Reproduce word for word the stretch of the article below on the city's Nycaps project from "A report conducted" through "write two checks.".
====== READING PASSAGE
Remember CityTime? It's Mayor Bloomberg's $740 million boondoggle to modernize the city's payroll administration that—oh look, Willow the cat! Anyway, it turns out that Bloomberg is really good at wasting hundreds of millions of dollars on implementing technological advances that years later appear to be abject failures. The Times reports that $363 million has been spent on Nycaps, a plan to "modernize" the personnel information on the city's employees that originally was budgeted for $66 million in 2002. That's right, $297 million spent over nine years for a website made in 1996.
A report conducted by the project's monitors and obtained through a FOIA request stated in 2003, "No sense of economy, efficiency, or value is evident in any area of the project." Raj Agarwal, the official who was tasked to manage the overhaul and quit because of the city's "incompetence," says, "It was a runaway project."
Mayor Bloomberg made a fortune and created an empire through data-organization, but his successes appear to be limited to the private sector. Despite warnings that the project was flawed, his administration appears to have thrown money at the contractor, Accenture, who was charged with not only creating Nycaps but defining exactly what it would do. Most companies "dislike giving both roles to the same contractor because it can lead to rising costs," but in Bloomberg's defense, it does save them having to write two checks.
============
====== DATA EXTRACT
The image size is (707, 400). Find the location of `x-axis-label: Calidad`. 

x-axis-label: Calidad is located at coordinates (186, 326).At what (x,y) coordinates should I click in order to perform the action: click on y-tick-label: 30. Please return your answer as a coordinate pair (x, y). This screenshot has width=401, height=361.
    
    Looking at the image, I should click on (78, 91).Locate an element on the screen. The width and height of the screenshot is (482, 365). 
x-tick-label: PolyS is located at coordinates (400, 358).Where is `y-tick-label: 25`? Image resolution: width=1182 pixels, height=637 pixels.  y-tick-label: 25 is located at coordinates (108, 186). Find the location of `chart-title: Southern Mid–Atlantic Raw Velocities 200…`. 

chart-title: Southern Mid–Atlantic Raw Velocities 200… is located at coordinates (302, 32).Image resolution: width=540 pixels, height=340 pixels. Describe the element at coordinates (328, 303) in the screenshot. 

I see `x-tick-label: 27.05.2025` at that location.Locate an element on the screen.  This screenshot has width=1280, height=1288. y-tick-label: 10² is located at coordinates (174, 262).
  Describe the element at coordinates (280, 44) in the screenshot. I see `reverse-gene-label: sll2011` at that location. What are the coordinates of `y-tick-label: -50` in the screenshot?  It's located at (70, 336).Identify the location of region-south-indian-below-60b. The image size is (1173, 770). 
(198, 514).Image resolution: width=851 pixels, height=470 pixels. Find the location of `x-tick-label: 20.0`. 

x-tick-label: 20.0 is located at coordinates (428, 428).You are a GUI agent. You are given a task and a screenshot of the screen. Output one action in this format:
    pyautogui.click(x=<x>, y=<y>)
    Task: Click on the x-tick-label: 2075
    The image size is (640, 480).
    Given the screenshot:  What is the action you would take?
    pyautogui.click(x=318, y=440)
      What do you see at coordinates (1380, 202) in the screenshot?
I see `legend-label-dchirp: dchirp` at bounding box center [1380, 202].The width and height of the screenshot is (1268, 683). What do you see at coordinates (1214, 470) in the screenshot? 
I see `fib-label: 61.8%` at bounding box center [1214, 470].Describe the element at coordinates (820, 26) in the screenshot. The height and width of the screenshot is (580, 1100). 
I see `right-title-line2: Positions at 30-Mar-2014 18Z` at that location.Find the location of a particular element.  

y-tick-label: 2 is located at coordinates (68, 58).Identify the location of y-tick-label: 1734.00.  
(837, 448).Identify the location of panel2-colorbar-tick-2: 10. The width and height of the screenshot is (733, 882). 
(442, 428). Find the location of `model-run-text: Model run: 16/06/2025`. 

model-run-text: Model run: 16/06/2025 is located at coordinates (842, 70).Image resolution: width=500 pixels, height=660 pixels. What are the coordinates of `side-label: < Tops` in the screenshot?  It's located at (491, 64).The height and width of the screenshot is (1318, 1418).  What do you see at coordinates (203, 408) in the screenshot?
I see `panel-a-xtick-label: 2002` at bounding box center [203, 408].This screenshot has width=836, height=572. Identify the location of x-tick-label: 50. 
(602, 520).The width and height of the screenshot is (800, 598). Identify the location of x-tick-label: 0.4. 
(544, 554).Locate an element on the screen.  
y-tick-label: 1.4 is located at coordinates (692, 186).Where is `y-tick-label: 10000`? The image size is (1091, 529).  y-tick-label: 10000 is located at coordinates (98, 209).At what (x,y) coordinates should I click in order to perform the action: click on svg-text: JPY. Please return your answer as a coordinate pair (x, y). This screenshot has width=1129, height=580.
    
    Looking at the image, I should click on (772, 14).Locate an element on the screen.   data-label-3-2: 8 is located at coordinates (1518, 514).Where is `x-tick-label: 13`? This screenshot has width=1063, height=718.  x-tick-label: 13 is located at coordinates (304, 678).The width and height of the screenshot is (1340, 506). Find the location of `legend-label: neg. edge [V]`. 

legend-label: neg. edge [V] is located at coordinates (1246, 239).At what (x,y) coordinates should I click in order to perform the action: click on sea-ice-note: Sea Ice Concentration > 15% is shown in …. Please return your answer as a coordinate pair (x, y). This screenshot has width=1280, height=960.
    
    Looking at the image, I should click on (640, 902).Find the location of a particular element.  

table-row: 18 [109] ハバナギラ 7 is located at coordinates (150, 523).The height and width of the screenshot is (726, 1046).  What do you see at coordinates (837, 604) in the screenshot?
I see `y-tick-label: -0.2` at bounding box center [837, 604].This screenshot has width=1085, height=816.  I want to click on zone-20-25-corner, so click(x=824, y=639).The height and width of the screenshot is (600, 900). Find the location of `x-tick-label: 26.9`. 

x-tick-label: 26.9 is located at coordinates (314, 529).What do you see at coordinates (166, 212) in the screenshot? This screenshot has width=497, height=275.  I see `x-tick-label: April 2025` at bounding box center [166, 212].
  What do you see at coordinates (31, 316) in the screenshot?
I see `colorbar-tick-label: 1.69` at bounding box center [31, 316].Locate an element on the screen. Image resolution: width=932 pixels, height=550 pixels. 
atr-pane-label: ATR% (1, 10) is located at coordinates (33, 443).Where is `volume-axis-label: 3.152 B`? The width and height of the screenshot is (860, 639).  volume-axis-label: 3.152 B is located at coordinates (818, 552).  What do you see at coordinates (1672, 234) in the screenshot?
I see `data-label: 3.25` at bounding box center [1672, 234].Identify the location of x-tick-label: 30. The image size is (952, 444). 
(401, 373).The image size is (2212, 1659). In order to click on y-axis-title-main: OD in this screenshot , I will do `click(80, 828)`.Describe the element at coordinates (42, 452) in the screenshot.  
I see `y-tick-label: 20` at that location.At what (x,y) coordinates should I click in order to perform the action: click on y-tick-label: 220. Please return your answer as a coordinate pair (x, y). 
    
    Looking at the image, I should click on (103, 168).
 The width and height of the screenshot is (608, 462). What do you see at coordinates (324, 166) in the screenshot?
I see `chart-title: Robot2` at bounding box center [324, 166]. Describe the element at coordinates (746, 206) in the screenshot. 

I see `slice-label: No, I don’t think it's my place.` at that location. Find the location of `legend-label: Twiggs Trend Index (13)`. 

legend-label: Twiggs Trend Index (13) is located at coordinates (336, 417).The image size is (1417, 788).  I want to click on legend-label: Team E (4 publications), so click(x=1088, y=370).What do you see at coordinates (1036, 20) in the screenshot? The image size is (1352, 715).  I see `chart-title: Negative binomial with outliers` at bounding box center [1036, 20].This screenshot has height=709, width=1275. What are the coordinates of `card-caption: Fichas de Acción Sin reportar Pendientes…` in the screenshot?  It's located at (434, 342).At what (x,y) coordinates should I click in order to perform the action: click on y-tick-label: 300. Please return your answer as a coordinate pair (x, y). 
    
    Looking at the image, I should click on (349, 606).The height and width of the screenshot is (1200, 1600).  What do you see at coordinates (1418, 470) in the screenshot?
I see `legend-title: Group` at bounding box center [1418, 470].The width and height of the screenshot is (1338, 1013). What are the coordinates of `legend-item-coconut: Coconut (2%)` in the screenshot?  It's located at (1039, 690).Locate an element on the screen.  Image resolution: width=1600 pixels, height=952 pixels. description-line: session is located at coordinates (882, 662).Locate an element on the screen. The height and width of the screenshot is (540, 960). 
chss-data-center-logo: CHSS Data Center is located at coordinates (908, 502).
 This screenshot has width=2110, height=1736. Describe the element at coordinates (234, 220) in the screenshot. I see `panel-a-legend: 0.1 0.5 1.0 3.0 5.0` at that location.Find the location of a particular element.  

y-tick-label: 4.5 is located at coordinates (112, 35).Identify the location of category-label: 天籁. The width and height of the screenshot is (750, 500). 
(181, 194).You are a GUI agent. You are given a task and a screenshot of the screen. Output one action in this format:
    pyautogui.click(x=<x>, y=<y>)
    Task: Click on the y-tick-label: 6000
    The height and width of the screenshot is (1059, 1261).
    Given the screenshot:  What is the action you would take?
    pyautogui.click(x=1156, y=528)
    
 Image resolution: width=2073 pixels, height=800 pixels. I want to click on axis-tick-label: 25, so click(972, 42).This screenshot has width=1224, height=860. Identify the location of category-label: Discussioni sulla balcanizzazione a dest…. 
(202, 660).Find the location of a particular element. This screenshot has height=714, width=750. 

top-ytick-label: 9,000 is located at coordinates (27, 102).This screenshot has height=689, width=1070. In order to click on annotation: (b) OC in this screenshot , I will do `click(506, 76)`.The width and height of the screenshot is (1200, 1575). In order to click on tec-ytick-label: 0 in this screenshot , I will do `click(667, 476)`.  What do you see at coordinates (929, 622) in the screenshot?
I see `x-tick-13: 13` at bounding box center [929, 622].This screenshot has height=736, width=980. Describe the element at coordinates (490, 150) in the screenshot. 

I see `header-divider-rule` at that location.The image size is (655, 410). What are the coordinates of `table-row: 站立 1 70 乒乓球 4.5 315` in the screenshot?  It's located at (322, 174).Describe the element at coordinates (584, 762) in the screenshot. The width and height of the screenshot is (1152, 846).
============
:: OUTPUT ::
A report conducted by the project's monitors and obtained through a FOIA request stated in 2003, "No sense of economy, efficiency, or value is evident in any area of the project." Raj Agarwal, the official who was tasked to manage the overhaul and quit because of the city's "incompetence," says, "It was a runaway project."
Mayor Bloomberg made a fortune and created an empire through data-organization, but his successes appear to be limited to the private sector. Despite warnings that the project was flawed, his administration appears to have thrown money at the contractor, Accenture, who was charged with not only creating Nycaps but defining exactly what it would do. Most companies "dislike giving both roles to the same contractor because it can lead to rising costs," but in Bloomberg's defense, it does save them having to write two checks.